Comme dans toutes stratégies, si l’offre en ligne est cohérente en terme de prix avec la politique des magasins, elle complète l’existant en permettant d’investir de nouveaux territoires de vente que la boutique ne peut satisfaire. A l’inverse, le site de e-commerce peut être mis au service des franchisés locaux, notamment en production de leads, d’enrichissement de fichier et de fidélisation.

Comment partager les bénéfices ?

La question du partage de la valeur est alors centrale : quel est le bénéfice et comment est-il partagé ?

La plupart des enseignes choisissent de reverser un pourcentage forfaitaire à leurs franchisés. Cette pratique élude la question de la rentabilité car l’enseigne verse indifféremment le même pourcentage de valeur, que le site soit rentable ou pas. Cette politique permet aussi l’apaisement des relations au sein du réseau… mais elle ne participe pas vraiment à la création de valeur, ce qui est dommage.

Créer de la valeur par le Web : le vrai défi

Le véritable défi des enseignes, c’est de créer de la valeur par le Web et non seulement de surfer sur la vague en espérant stabiliser les choses. L’univers du Web est bien trop mouvant pour tenter de tels paris. Comme pour tous les secteurs affectés par le web, la solution est souvent à chercher dans l’expérience client : comment procurer un surplus de valeur au client grâce au web, puis restructurer l’offre en fonction de cette nouvelle donne ?

Redessiner les contours de la franchise

Le développement du e-commerce contraint le secteur de la franchise à reconsidérer l’ensemble de la distribution de ses produits et services, ainsi que ses pratiques traditionnelles.
Le modèle classique du réseau de franchise bâti sur les magasins ou l’agence locale comme seul vecteur de diffusion du produit ou du service, n’est plus suffisant.

Quels sont désormais les rôles des magasins ou de l’agence locale dans le parcours client ? Quelles interactions définir entre le local et la vente à distance ? Comment assurer la cohérence de l’acte d’achat ?

C’est cette redéfinition des tâches dans une optique multicanal qui pérennisera le secteur de la franchise.

Le client au centre

L’acteur-clé de cette redéfinition du modèle de la franchise sera probablement le client… En effet, l’enjeu du e-commerce n’est finalement pas tant la vente en ligne, qui génère un chiffre d’affaire relativement modeste, que le parcours client « sans couture ».
Un parcours dont toutes les données sont partagées par l’ensemble des acteurs du processus d’achat. Un parcours qui nécessite la collaboration et la mise en commun des informations commerciales entre franchisés et franchiseurs, et induit souvent le partage d’une infrastructure informatique.

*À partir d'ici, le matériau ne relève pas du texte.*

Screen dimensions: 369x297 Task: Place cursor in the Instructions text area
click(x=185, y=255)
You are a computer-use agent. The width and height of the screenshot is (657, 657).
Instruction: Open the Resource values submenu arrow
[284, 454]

La maîtrise fine des processus d’achat devient une nouvelle part d’expertise du franchiseur. C’est cette connaissance de la relation client, et sa capacité à exploiter finement les données de chaque parcours d’achat, qu’il propose désormais à son franchisé. Le franchisés identifie ainsi clairement son rôle, sa fonction et sa valeur dans l’acte commercial ; il en tire profit et s’engage à des contreparties.

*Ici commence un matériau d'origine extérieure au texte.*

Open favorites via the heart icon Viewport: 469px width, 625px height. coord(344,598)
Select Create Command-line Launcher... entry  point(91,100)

Nouveau modèle, nouveaux défis, nouvelle franchise !

Le e-commerce, pour le secteur de la franchise c’est l’occasion de se différencier et de repenser ses modèles autour du client, en et s’adaptant au niveau de service et de souplesse que celui-ci exige aujourd’hui.

Un nouveau défi et de nouveaux territoires à explorer… pour lesquels le secteur de la franchise dispose d’avantages décisifs face à ses concurrent indépendants et succursalistes : l’homogénéité des pratiques réseaux, la force d’une marque, et la réactivité du local.